Writer/director John Carney has a lot of fun remaking his tearaway youth during which he played bass guitar in Irish pop group The Frames. The shabby streets of 1980’s Dublin are lovingly recreated, as are some of the more outlandish outfits of the era. Costume designer Tiziana Corvisieri is given free reign to play with flyaway hairstyles à la The Cure or Adam Ant-inspired trench coats, making for a great visual gag that builds through the film.

Jack Reynor is practically unrecognisable as Conor’s stoner older brother Brendan; his dank haircut and thick Celtic brogue adding to a fantastically layered supporting performance. Likewise Aidan Gillen and Maria Doyle Kennedy impress as the embattled parents who fail to see Conor’s unfurling talent.

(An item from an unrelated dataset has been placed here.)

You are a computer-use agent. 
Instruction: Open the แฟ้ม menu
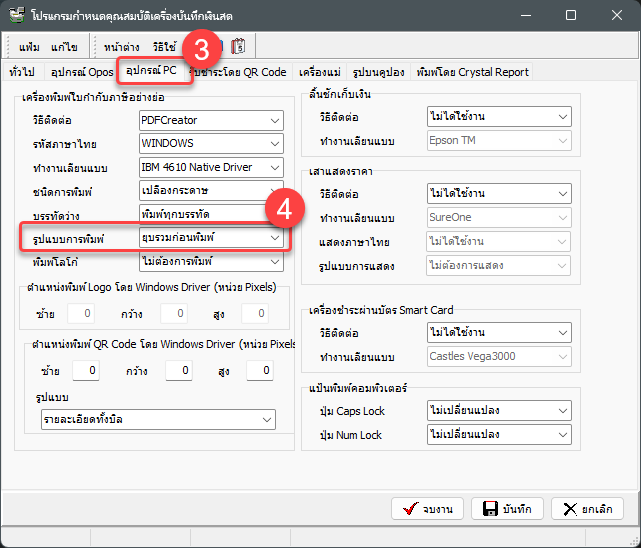[29, 47]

Sing Street peaks numerous times throughout the tight 106-minute runtime, but chief among them is a cathartic Back to the Future-esque daydream that won’t fail to bring a smile to your face.

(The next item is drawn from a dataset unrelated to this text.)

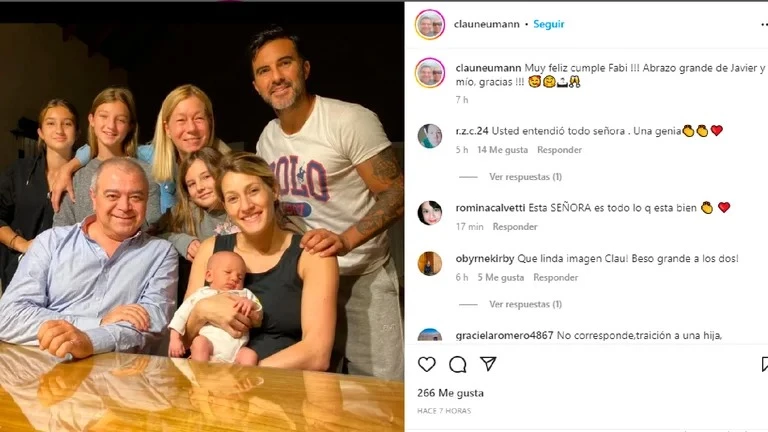This screenshot has height=432, width=768.
Task: Like the post with the heart icon
Action: pyautogui.click(x=427, y=364)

Sing Street might be telling a tale as old as time itself, but through a string of catchy musical numbers and a talented ensemble, it transforms into a euphoric, triumphant ode to adolescent love and heartbreak. Having fine-tuned the formula through his past work on Once and Begin Again, Carney delivers his most accomplished and confident film yet in Sing Street.

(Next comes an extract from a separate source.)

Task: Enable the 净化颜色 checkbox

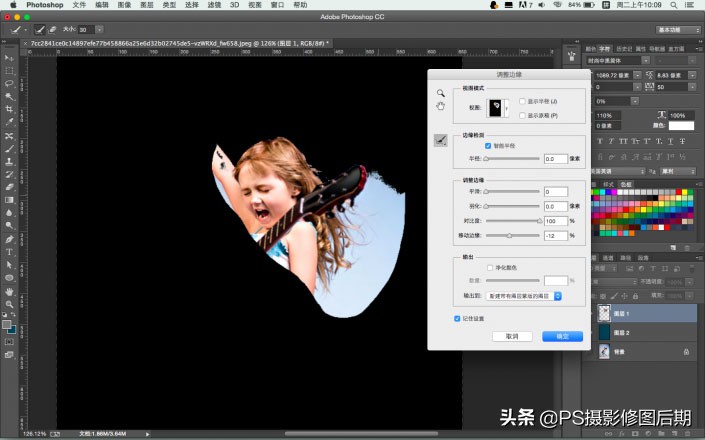Action: point(488,268)
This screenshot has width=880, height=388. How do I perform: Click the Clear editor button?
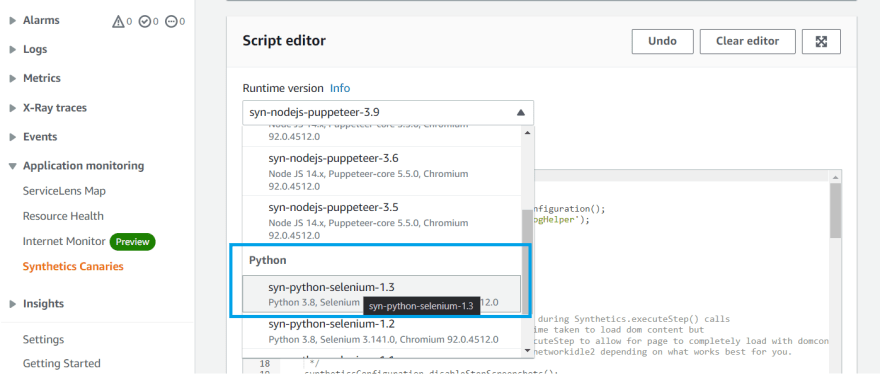click(x=748, y=42)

If you’ve ever picked up an instrument and sucked, Sing Street is for you; if you’ve ever loved someone beyond all logical reason, Sing Street is for you. But, most importantly, Sing Street is for anyone who has ever been young, bright-eyed and had the world at their feet. It’s incredibly mawkish at times, but Carney’s insatiable screenplay is hideously uplifting. Rarely is a coming-of-age tale executed with such burning passion, gentle nostalgia and wry wit. It’s an absolute must-see for fun-loving film and music fans of all ages.